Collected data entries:

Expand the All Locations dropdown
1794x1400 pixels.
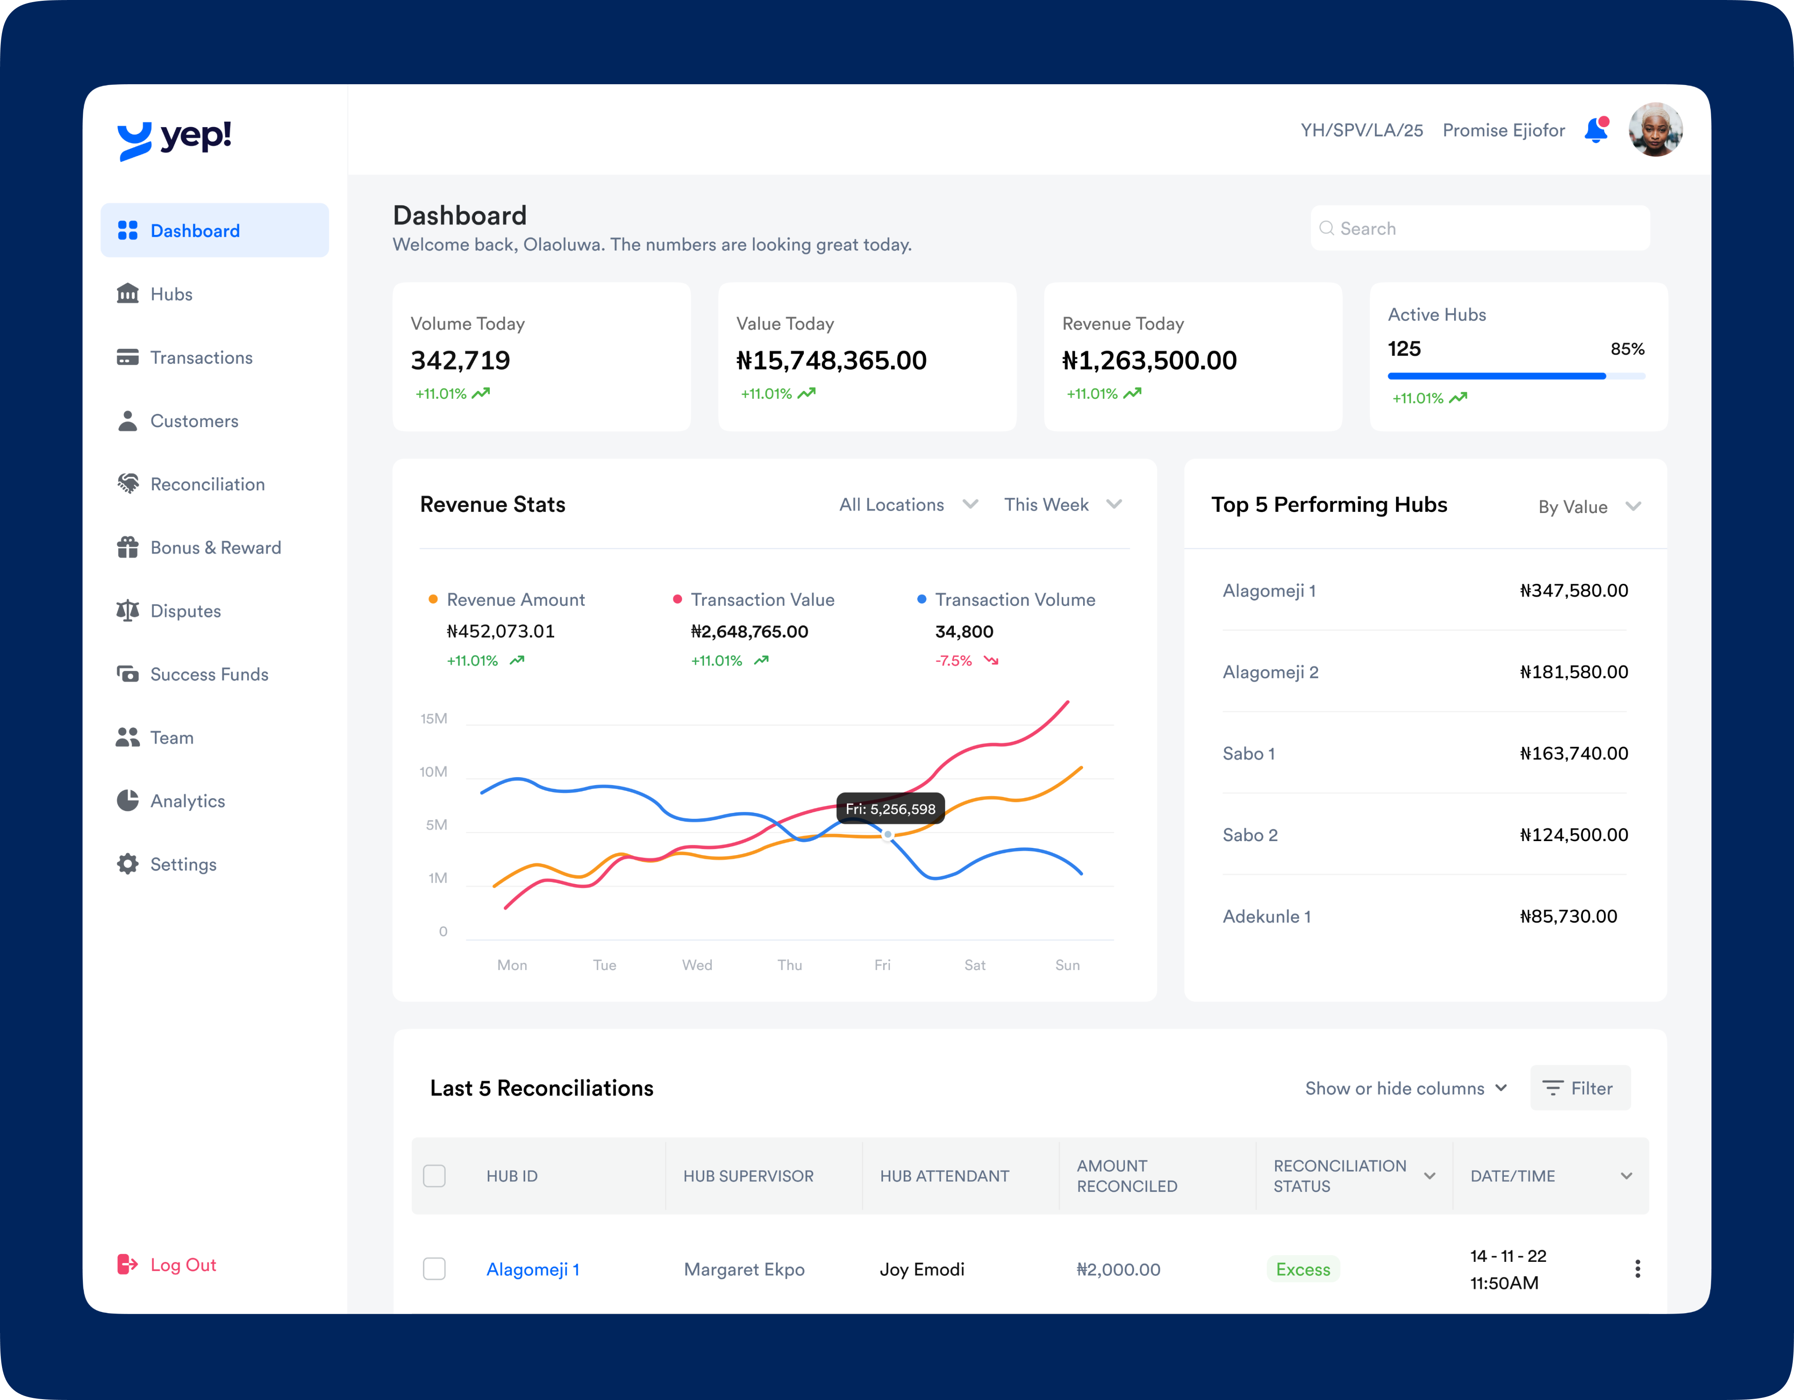pos(908,504)
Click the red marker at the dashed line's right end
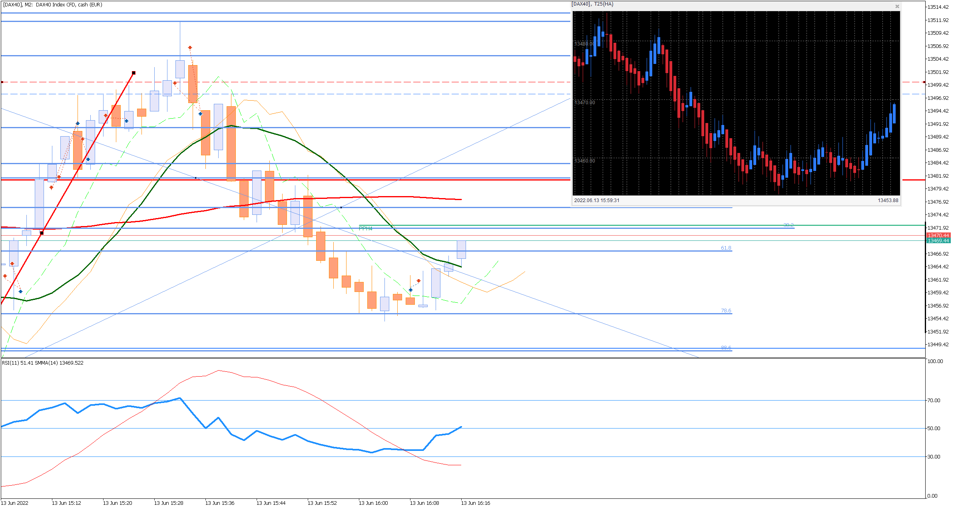 click(x=924, y=82)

● **Work instructions**:
Give back exactly the lines from the one that contains "1794x1400 pixels." to the final line of the data above, both included, with all pictures removed.

● **Output**:
1794x1400 pixels.
pos(908,504)
Click the red marker at the dashed line's right end
 click(x=924, y=82)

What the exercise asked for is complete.